Y San Pablo escribe: Todo esto sucedió como advertencia para nosotros, a fin de que no hagamos las acciones que ellos hicieron—nosotros que vivimos en los últimos tiempos. Los corintios necesitaron oír esta advertencia—y nosotros también lo necesitamos. Necesitamos recordar que el bautismo, por sí mismo, no basta. Sí que es un don increíble por el cual Dios nos perdona y transforma, y nos une a sí mismo, y nos llena del Espíritu Santo y de muchas gracias. Pero no es un amuleto mágico. Es el principio de una relación que debemos vivir. Como escribió el Concilio Vaticano Segundo:

…el bautismo por sí mismo es tan sólo un principio y un comienzo, porque todo él se dirige a la consecución de la plenitud de la vida en Cristo.
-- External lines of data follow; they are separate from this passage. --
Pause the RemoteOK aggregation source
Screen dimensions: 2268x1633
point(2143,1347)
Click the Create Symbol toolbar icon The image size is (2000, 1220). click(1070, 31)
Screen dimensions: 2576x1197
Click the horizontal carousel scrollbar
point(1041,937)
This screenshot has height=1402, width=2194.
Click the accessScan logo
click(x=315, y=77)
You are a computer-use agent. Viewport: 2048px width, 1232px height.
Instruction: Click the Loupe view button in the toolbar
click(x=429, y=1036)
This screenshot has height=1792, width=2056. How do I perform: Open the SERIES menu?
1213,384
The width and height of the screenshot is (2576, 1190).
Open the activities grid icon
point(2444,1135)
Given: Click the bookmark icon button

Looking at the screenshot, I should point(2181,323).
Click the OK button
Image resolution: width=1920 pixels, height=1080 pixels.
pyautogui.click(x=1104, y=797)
Así, pues, el bautismo se ordena a la profesión íntegra de la fe, a la plena incorporación, a los medios de salvación determinados por Cristo y, finalmente, a la íntegra incorporación en la comunión eucarística. (Unitatis redintegratio, 22)

  • Así, los que buscan el bautismo para sus hijos pero no los guían en practicar la fe—por oración diaria, por asistencia a Santa Misa todos los domingos, por educarlos en las enseñanzas de la fe en el hogar y en la parroquia—se equivocan.
  • Los que han sido bautizados pero no practican la fe, se equivocan.
  • Los que viven pesados por pecados mortales ya no perdonados por el sacramento de la penitencia—y así han matado la participación en la vida divina que recibieron por el bautismo—se equivocan.
  • Los que perseveran en vivir en pecados mortales—inclusive los pecados de amenazar la vida y bienestar de otros; de aprovecharse económicamente de las debilidades de otros; de la deshonestidad y el engaño; de salir de la Iglesia Católica; y de actividad sexual fuera del vínculo del matrimonio válido en la Iglesia—se equivocan.

Todos nosotros necesitamos oír este mensaje. Y, como ustedes saben, hay muchos más que no están aquí, que nunca o raramente asisten a Misa, que también necesitan oír esta advertencia—quizá por sus labios de usted. Necesitamos oír la advertencia del apóstol: El que crea estar firme, tenga cuidado de no caer.

Pero no olvidemos que la Cuaresma es un tiempo de gracia. Es un tiempo anual cuando oímos de nuevo la llamada a volver a Cristo; a cambiar; a convertirnos; a reanudar el viaje, el peregrinaje, con nuestro Papa Emérito, a la Tierra Prometida del Cielo. Cristo llama a mí y a usted a acercarnos a él, a recibir y cooperar con su gracia, para que él pueda hacernos como árboles florecientes y fructíferos. Ama y cree en usted. Quiere liberar a usted del pecado y hacerlo hermoso, radiante, fuerte, y santo. ¿Lo permitirá?